La publicidad es comunicación, es disfrazar los discursos, los mensajes, para hacerlos más fáciles de digerir.
Suena a manipulación, pero es (perdón con las comparaciones publicitarias) más o menos lo mismo que hacemos a un pollo comprado en la tienda, entre ese momento y el de servirlo a la mesa. Le reforzamos el sabor y lo cocinamos, para poder digerirlo bien.
No es lo mismo decir que “los últimos datos macroeconómicos indican un cambio de tendencia” a difundir que “ya se ven broten verdes en la economía”.
No resulta igual decir “que estamos inmersos en una crisis económica del carajo” que avisar “hay una suave desaceleración en el consumo”.
No resulta igual de duro afirmar que “se van a realizar unos recortes que nos van a temblar las canillas” a proclamar que “se van a realizar unos ahorros en el gasto público tras el despilfarro de estos años”.
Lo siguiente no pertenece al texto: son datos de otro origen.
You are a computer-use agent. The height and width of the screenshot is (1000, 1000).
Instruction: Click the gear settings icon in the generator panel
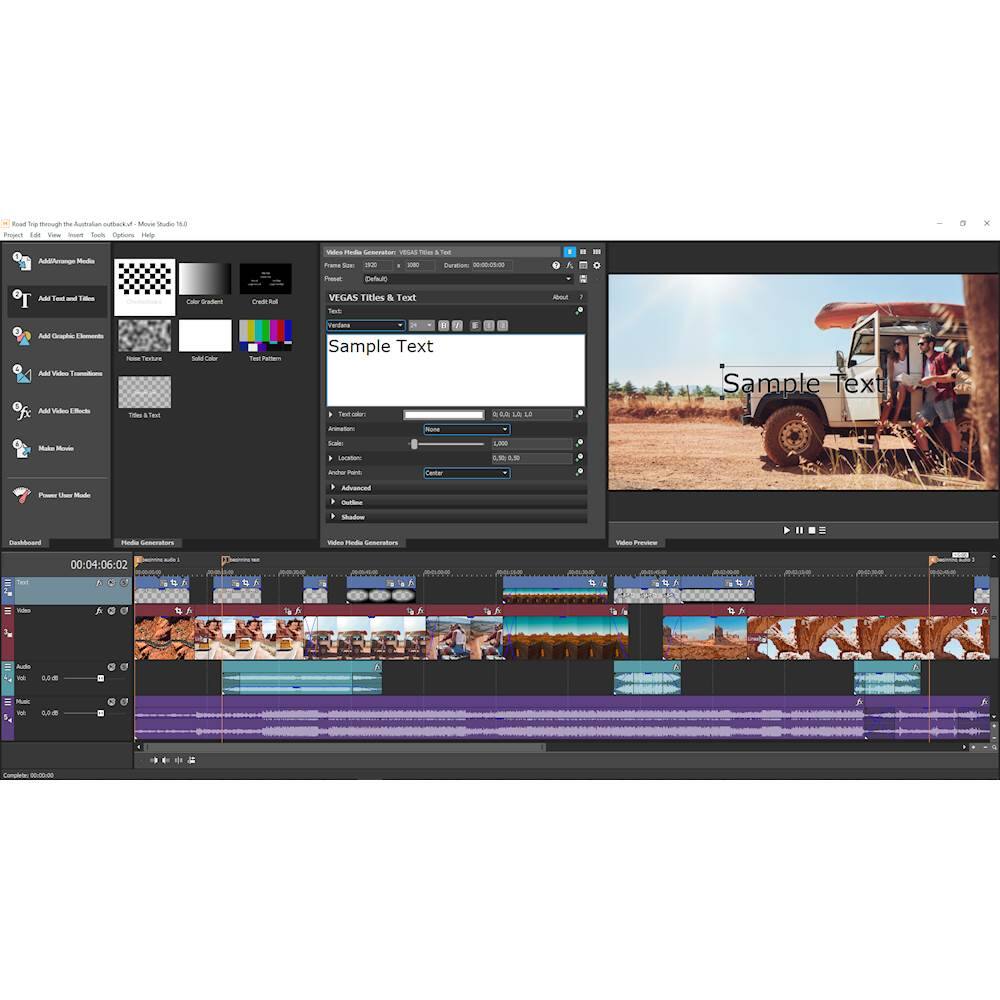[x=597, y=265]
Es cuestión de cocinar, poner sal, algo de pimienta y echar la culpa del precio del pollo a los comerciantes que nos lo venden.
Si tenemos que “subir los impuestos” hablamos de “redistribución de las cargas impositivas” para entenderlo mucho menos y así no producir dolor.
Cuando hablamos de la diferentes fórmulas según territorios avisamos que “es un impacto asimétrico en la solidaridad”.
Como vemos, a veces se emplea la fórmula de aclarar el mensaje y otras de complicarlo hasta no entenderlo.
Es como cuando compras unas gambas pequeñas y las sirves con una salsa tailandesa para darles boato. En cambio los langostinos gordos y frescos con una pasada por la plancha con un golpe de sal es suficiente.
Todo es publicidad, incluso la manera de servir nuestros langostinos en la mesa de los invitados. Así que mucho cuidado con creernos lo que nos sirven, sin antes limpiarlo de salsa y de tropezones.